Argentina aplastó a Argelia en el debut
El campeón del mundo inició la defensa de su corona de la única manera que sabe hacerlo: con una exhibición de fútbol arte y bajo el ala de un Leo Messi intratable.
En un debut idílico, la Selección Argentina venció 3-0 a Argelia, pero el resultado casi pasa a segundo plano ante la magnitud de la historia escrita sobre el césped: el astro argentino anotó los tres goles del encuentro y se convirtió en el máximo goleador histórico de la Copa del Mundo.
El show del Rey: un triplete para la eternidad
Desde el pitazo inicial, el libreto del partido estuvo en los pies del capitán.
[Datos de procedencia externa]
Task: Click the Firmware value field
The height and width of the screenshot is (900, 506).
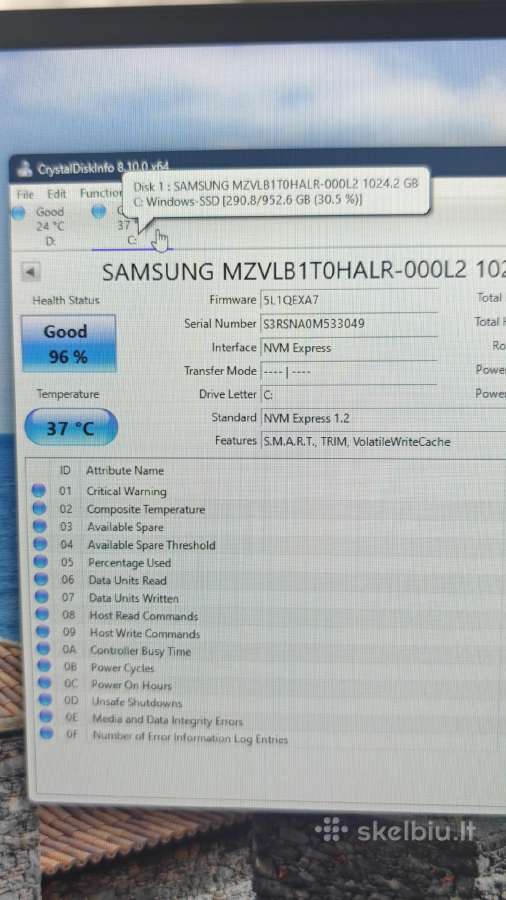Action: point(349,300)
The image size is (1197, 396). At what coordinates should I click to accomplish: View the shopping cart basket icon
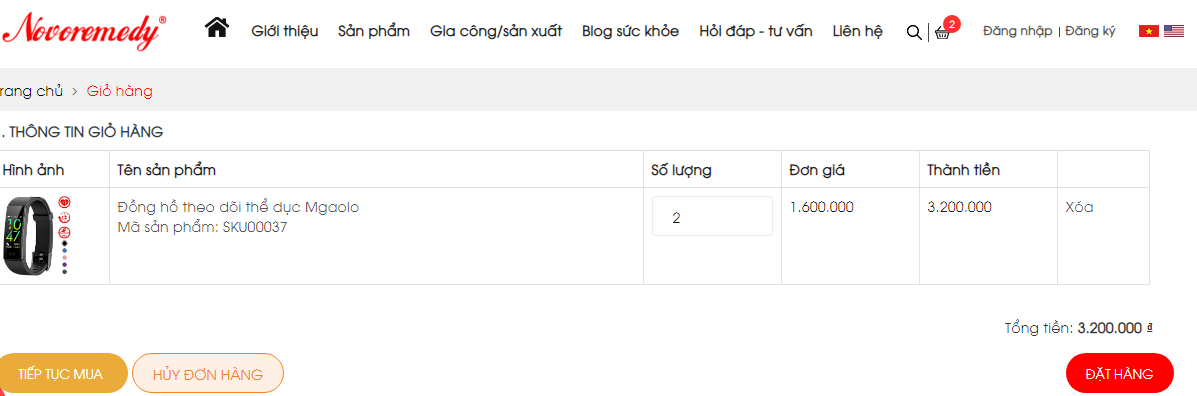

Argelia intentó plantarse con un bloque bajo y físico, pero la resistencia africana duró apenas lo que Messi tardó en frotar la lámpara.
- El primero: Llegó tras una genialidad individual en la puerta del área, dejando desparramada a la defensa rival con un amague marca de la casa y definiendo al palo más lejano.
- El segundo: Una obra de arte colectiva que Leo culminó empujando la pelota a la red tras una asistencia milimétrica.
- El tercero: El broche de oro. Un tiro libre magistral que se coló en el ángulo superior derecho, desatando la locura en las tribunas y sellando su hat-trick.
En la cima del Olimpo del fútbol
Con estos tres tantos, Messi no solo le dio los primeros tres puntos a la Albiceleste en el grupo, sino que rompió el récord absoluto para transformarse en el máximo anotador en la historia de los Mundiales, superando la marca que ostentaba el alemán Miroslav Klose. Una página más de oro para un libro que parecía ya no tener hojas en blanco.
«Verlo jugar así nos hace pensar que el tiempo no pasa para él. Vinimos a defender el título y Leo nos contagia a todos con su ambición», declaró el director técnico en la conferencia de prensa posterior al encuentro.
Lo que viene para la Selección
Con este 3-0 contundente, Argentina lidera su zona con comodidad y revalida su condición de máxima favorita al título. El rodaje inicial dejó sensaciones inmejorables: solidez defensiva, fluidez en el mediocampo y un Messi en modo «Mundial» que sigue estirando una leyenda que parece no tener techo. La defensa de la tercera estrella arrancó de la mejor manera imaginable.